Simon Kjaer, di proprietà del Siviglia ed in prestito al Milan fino al 30 giugno dopo la prima parte della stagione passata all’Atalanta, difficilmente verrà riscattato, vista l’età (31 anni appena compiuti) e il rendimento altalenante. Mateo Musacchio ha un altro anno di contratto con i rossoneri, fino al 30 giugno 2021, ma dopo una stagione passata tra panchina, squalifiche ed infortuni, non ha alcuna intenzione di restare a Milanello e preferirebbe cambiare aria. Poi, c’è il caso legato al Capitano Alessio Romagnoli. Il centrale rossonero ha più volte dimostrato il suo attaccamento ai colori ed alla maglia, ha rinnovato in tempi ancor più difficili di questo e non è certamente sul piede di guerra. Il suo contratto scade nel giugno 2022, ma il suo procuratore, Mino Raiola potrebbe spingere per un adeguamento del suo ingaggio e quindi, successivamente se le richieste non dovrebbero essere soddisfatte, forzare la mano per una sua cessione. Il Milan, dal canto suo, vorrebbe tenerlo, o quanto meno non vorrebbe svenderlo, ragion per cui si parla di un prolungamento del suo contratto.

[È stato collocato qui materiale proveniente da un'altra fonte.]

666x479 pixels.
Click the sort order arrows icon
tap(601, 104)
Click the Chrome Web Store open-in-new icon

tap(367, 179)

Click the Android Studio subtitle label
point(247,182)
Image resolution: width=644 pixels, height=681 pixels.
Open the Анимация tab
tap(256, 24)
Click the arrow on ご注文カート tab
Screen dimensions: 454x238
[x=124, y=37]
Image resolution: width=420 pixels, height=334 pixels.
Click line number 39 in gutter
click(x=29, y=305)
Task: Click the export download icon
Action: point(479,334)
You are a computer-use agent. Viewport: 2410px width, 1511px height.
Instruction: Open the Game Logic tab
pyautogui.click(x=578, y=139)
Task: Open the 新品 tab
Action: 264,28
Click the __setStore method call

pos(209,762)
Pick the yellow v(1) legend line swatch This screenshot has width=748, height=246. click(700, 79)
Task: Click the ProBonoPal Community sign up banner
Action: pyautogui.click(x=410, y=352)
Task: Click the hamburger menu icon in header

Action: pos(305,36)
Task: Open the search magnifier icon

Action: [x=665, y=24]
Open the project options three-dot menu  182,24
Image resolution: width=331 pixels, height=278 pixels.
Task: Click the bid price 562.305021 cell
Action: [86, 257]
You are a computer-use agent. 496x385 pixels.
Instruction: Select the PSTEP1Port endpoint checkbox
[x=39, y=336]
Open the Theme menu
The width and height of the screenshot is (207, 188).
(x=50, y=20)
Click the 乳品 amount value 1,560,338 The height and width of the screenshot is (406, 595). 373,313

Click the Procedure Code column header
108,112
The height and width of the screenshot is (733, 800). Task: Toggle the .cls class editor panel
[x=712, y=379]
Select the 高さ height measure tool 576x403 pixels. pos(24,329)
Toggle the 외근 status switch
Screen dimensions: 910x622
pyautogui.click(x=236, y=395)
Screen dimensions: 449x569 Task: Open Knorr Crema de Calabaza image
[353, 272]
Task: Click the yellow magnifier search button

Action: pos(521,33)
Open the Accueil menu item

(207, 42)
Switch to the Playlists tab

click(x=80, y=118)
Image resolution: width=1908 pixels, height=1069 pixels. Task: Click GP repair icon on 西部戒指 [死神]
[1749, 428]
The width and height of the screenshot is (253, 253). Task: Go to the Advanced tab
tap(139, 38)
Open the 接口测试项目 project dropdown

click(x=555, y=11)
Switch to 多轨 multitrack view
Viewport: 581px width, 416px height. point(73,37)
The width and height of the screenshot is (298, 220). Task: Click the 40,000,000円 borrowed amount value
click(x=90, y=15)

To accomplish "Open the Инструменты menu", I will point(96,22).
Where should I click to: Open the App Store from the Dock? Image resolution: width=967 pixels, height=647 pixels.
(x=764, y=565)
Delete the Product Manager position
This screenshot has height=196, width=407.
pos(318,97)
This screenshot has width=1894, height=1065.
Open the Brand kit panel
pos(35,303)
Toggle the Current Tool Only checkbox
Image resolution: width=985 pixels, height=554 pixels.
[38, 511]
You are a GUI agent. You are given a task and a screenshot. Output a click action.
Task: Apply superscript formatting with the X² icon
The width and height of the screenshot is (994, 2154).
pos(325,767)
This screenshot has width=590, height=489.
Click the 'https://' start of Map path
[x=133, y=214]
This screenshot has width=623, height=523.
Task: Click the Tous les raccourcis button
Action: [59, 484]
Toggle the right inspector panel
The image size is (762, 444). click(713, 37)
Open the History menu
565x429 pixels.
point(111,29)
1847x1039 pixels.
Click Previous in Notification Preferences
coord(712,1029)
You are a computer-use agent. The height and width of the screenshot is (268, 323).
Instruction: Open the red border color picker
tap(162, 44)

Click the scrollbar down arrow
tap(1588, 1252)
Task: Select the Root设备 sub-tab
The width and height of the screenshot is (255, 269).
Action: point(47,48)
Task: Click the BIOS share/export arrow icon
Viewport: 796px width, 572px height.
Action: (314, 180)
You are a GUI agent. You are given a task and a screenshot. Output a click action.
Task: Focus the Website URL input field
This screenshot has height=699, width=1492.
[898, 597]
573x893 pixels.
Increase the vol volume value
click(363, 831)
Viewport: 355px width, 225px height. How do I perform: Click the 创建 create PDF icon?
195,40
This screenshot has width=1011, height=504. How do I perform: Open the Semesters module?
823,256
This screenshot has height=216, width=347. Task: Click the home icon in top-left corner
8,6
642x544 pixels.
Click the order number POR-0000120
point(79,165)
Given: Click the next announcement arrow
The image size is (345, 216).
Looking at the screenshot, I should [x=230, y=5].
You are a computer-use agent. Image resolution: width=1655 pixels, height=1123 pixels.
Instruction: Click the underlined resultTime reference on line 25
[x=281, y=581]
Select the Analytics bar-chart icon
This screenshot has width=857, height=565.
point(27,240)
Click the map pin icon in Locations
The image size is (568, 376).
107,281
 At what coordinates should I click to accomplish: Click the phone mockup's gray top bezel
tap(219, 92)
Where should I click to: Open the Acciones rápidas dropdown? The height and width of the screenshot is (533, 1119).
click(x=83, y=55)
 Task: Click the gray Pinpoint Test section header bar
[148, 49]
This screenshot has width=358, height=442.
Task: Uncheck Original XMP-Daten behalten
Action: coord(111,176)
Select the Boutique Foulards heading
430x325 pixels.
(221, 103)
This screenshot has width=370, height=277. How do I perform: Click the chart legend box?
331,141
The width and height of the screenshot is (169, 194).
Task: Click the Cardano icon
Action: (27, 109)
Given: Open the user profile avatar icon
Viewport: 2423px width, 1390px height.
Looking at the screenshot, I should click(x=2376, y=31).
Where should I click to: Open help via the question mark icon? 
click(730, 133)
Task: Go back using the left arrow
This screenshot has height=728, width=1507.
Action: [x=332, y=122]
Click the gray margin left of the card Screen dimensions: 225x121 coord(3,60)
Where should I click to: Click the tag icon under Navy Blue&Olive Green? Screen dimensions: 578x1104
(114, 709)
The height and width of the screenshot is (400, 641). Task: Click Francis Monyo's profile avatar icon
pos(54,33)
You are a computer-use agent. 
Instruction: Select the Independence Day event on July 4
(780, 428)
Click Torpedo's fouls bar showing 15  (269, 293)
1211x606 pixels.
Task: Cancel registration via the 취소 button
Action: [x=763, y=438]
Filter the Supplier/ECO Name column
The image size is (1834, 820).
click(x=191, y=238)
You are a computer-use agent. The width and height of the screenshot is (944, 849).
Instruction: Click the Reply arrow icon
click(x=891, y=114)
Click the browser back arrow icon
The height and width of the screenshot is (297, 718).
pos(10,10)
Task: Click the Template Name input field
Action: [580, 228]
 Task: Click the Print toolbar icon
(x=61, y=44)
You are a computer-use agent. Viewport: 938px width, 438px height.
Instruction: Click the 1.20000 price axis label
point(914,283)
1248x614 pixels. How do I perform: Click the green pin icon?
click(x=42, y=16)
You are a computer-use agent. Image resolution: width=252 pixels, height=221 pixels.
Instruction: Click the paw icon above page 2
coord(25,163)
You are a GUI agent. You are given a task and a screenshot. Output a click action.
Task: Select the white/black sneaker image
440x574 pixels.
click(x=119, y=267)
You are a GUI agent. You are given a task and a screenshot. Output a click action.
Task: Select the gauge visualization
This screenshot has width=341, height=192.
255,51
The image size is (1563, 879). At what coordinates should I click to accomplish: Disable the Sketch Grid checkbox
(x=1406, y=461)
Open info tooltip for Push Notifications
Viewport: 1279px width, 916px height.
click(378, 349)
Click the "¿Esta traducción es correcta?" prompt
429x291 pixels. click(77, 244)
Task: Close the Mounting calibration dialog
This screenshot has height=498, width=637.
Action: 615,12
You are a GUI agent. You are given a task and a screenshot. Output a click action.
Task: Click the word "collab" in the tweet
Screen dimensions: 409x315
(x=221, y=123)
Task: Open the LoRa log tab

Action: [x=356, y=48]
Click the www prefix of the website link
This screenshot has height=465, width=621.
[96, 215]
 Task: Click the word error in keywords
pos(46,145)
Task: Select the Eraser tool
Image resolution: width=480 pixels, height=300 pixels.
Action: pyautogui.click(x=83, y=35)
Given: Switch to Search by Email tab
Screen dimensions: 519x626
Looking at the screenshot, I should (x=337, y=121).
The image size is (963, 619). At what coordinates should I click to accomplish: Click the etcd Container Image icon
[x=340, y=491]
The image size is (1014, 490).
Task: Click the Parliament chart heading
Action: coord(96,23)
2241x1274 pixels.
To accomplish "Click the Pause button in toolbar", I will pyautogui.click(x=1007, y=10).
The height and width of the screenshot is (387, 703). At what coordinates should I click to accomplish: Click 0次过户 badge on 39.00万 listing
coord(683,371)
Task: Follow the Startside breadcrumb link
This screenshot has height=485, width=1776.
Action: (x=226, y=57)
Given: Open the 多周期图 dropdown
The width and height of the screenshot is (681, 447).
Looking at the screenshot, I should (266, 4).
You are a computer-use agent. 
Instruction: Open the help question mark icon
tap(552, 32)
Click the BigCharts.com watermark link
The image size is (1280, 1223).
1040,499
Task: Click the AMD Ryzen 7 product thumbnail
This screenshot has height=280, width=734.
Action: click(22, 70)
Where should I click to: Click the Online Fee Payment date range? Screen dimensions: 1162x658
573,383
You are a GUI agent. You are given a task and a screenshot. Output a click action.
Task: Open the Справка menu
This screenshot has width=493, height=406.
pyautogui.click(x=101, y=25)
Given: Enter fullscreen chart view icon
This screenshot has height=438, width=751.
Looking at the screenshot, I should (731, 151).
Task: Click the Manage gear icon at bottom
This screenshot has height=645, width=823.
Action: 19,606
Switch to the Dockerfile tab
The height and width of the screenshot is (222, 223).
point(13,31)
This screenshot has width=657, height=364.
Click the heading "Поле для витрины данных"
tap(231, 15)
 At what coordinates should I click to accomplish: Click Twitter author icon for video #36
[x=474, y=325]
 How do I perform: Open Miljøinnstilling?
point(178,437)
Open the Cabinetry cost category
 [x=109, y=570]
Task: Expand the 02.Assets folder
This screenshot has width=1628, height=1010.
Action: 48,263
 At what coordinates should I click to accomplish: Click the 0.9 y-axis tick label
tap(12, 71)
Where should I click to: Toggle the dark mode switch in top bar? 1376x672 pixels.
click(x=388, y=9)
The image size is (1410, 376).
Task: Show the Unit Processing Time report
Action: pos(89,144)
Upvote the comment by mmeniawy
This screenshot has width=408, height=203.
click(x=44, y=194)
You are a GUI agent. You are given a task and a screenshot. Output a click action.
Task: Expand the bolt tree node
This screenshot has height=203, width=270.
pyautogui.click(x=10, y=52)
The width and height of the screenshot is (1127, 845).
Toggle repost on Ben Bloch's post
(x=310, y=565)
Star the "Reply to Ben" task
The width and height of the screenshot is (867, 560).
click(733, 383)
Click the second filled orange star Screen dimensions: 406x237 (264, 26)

Nonostante questo, però, le ombre sul futuro rossonero di Romagnoli continuano ad essere fosche e pesanti e una sua permanenza al momento sembra tutt’altro che scontata. La Lazio, ma anche altre importanti società, sono alla finestra e sarebbero pronte ad un’offensiva per assicurarsi il nazionale italiano. I nomi che circolano per la difesa rossonera, al momento, sono di calciatori giovani e sposerebbero la linea verde e la politica sul tetto massimo sugli ingaggi sponsorizzata dalla società. I vari Kristoffer Ayer, 21enne del Celtic, Evan N’Dinka, 20enne dell’Eintracht di Francoforte e Boubacar Kamara, 20enne del Marsiglia, potranno anche essere dei profili interessanti e magari di sicuro avvenire, ma non basterebbero a formare una retroguardia affidabile insieme all’unico superstite, Gabbia. Ecco, quindi, che con l’eventuale partenza di Romagnoli, il Milan avrebbe bisogno di un giocatore di esperienza e affidabilità ed ecco che il nome di Thiago Silva potrebbe magicamente tornare in auge per la difesa del Milan che verrà.